“Don’t stay, Hastings,” said Rachel. “I’ll get the horse and cart myself.”
For it was market day at Millsborough, and peace or no peace, she had some business that must be done there.
“Oh, I’ve no call to go, Miss,” said Hastings. “I’d rather stay and look after things.”
His eyes met Janet’s, and she nodded imperceptibly. She was relieved to think of Hastings—good, faithful, unassuming creature!—remaining on guard. The very desertion of the farm-houses on this great day might tempt marauders—especially that thief or madman who had been haunting their own premises. She hoped the police would not forget them either. But Hastings’ offer to stay till the girls came back from the Millsborough crowds and bands at about nine o’clock quite eased her mind. And meanwhile she and Hastings, as had been agreed, kept their anxieties from Rachel.
Rachel went off at twelve o’clock in her khaki suit, driving a spirited young horse in a high cart, which was filled with farm produce. She was to take early dinner with some new friends, and then to go and look at a Jersey cow which Janet coveted, in a farm on the other side of Millsborough.
“Don’t wait tea for me,” she said to Janet, “I shall get some somewhere.” And then with a smile to them both she was off. Janet stood looking after her, lost in a painful uncertainty. “Can’t you let it alone?” Lord Melbourne was accustomed to say suavely to those members of the Cabinet who brought him grievances or scandals that wanted seeing to. One half of Janet’s mind was saying, “Can’t you let it alone?” to the other half.
XI
The daylight had all gone when Rachel at last got into her cart in the yard of the Rose and Thistle at Millsborough and took the reins. But there was a faint moonrise struggling through the mist in which the little town and countryside were shrouded. And in the town, with its laughing and singing crowds, its bright shop windows, its moist, straggling flags, the mist, lying gently over the old houses, the moving people, the flashes and streamers of light, was extraordinarily romantic and beautifying.

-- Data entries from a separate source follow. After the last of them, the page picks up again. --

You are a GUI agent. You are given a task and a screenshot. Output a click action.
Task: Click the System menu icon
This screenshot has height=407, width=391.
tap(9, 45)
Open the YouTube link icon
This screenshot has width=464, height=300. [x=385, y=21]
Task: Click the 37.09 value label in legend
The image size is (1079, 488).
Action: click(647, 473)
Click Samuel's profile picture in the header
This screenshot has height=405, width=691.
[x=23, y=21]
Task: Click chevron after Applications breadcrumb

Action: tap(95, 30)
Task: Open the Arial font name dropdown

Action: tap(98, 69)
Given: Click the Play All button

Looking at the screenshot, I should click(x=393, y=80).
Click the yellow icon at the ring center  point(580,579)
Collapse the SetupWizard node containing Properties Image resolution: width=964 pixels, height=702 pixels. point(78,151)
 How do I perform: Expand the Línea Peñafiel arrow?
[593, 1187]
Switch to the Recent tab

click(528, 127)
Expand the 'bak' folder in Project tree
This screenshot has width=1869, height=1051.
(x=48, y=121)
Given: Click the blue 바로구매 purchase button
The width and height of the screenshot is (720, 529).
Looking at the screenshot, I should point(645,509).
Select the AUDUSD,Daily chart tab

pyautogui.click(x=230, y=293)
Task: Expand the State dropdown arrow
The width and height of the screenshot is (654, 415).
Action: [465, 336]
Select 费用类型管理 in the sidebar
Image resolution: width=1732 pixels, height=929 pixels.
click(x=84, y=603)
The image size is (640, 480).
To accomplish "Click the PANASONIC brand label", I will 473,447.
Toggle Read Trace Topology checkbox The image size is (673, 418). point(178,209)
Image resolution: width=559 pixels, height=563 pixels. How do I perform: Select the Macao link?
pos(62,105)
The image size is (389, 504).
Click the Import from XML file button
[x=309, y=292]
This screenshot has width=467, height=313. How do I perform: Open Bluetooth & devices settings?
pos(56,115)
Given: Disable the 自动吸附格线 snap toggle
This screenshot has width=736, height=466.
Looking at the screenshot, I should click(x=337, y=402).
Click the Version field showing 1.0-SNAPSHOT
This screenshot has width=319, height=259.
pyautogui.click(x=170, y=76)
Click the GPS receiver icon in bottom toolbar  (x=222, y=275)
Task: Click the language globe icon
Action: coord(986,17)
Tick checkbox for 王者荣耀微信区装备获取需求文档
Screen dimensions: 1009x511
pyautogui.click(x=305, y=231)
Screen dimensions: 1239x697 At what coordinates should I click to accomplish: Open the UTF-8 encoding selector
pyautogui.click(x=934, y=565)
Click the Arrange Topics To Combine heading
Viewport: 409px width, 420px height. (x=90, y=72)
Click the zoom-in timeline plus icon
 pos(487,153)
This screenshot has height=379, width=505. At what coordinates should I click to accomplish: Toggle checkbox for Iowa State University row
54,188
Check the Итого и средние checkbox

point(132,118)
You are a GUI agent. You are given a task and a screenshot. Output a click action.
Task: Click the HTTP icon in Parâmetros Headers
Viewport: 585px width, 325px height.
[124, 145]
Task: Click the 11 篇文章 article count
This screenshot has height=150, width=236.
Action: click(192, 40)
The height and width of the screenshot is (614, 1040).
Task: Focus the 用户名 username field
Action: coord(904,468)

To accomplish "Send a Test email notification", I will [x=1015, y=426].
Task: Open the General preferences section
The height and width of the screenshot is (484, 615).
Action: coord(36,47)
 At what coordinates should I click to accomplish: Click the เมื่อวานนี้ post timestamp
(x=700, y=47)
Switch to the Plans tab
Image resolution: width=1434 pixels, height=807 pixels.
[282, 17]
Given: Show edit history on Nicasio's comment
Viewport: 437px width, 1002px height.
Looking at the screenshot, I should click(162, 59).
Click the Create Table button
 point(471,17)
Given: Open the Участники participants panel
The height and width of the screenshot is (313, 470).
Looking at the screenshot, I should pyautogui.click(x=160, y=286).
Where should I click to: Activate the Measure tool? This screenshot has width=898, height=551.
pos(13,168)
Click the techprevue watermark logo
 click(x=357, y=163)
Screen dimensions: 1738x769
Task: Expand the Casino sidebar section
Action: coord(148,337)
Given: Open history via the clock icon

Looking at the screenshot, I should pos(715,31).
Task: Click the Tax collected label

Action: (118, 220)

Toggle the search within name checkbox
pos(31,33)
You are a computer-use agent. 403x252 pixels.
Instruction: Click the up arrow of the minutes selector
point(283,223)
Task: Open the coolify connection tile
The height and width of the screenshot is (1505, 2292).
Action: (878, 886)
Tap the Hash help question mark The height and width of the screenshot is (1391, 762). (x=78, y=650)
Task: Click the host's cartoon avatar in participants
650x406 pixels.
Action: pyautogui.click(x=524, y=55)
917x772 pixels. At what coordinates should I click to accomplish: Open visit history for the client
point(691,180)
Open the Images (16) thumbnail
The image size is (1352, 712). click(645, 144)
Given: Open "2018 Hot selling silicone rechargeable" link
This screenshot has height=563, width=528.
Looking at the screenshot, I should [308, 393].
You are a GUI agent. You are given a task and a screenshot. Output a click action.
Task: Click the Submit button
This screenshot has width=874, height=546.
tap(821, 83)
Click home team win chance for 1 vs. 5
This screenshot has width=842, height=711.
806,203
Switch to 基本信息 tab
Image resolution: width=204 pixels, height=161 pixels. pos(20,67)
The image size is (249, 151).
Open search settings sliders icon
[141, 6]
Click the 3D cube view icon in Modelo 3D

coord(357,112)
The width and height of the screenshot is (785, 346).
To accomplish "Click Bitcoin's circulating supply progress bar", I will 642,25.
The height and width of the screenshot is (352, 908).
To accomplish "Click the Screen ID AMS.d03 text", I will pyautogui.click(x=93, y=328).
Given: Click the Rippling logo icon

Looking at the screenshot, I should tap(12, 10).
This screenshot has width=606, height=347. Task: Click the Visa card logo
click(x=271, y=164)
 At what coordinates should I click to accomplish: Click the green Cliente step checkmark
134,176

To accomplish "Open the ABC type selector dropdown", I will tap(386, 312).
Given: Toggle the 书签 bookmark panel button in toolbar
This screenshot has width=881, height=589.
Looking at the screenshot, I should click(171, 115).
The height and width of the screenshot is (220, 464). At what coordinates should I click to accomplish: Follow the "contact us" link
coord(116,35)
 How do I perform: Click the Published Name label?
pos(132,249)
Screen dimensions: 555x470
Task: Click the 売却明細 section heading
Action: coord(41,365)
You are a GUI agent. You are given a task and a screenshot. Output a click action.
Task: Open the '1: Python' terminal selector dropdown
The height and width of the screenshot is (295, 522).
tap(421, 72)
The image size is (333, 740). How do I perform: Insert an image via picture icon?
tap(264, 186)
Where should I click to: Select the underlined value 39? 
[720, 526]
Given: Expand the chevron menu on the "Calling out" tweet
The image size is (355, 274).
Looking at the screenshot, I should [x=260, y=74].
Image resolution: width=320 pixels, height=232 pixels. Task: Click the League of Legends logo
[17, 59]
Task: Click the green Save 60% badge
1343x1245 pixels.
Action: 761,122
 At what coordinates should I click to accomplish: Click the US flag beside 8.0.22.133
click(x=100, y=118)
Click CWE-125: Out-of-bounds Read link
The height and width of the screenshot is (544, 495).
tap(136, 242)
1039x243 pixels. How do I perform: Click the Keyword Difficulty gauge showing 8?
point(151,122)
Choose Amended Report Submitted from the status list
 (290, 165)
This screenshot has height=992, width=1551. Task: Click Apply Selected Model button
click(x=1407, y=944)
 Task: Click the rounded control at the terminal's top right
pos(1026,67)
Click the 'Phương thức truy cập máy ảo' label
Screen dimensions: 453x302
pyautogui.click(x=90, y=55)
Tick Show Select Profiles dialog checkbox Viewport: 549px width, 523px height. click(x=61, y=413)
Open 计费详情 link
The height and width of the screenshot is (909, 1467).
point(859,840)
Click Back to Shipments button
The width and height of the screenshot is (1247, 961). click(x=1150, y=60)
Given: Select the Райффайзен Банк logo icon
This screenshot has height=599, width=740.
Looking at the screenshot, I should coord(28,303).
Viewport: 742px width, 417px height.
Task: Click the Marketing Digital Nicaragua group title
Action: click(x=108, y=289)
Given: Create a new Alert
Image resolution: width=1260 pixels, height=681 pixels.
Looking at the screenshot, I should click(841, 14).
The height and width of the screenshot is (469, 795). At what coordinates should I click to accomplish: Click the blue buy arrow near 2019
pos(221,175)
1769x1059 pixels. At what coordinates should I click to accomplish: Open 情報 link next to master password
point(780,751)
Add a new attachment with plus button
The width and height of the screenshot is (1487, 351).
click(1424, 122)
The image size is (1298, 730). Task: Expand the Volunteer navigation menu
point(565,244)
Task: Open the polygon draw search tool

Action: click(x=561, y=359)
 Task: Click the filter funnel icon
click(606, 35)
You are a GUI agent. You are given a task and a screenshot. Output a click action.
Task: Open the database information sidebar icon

Rachel drove slowly through the streets, delighting in the noise and excitement, in the sheer new pleasure of everything, the world—human beings—living—the end of the war. And out among the fields, and in the country road, the November sun was still beautiful; what with the pearly mist, and the purple shapes of the forest-covered hills. She had been much made of in Millsborough. People were anxious to talk to her, to invite her, to do business with her. Her engagement, she perceived, had made her doubly interesting. She was going to be prosperous, to succeed—and all the world smiled upon her.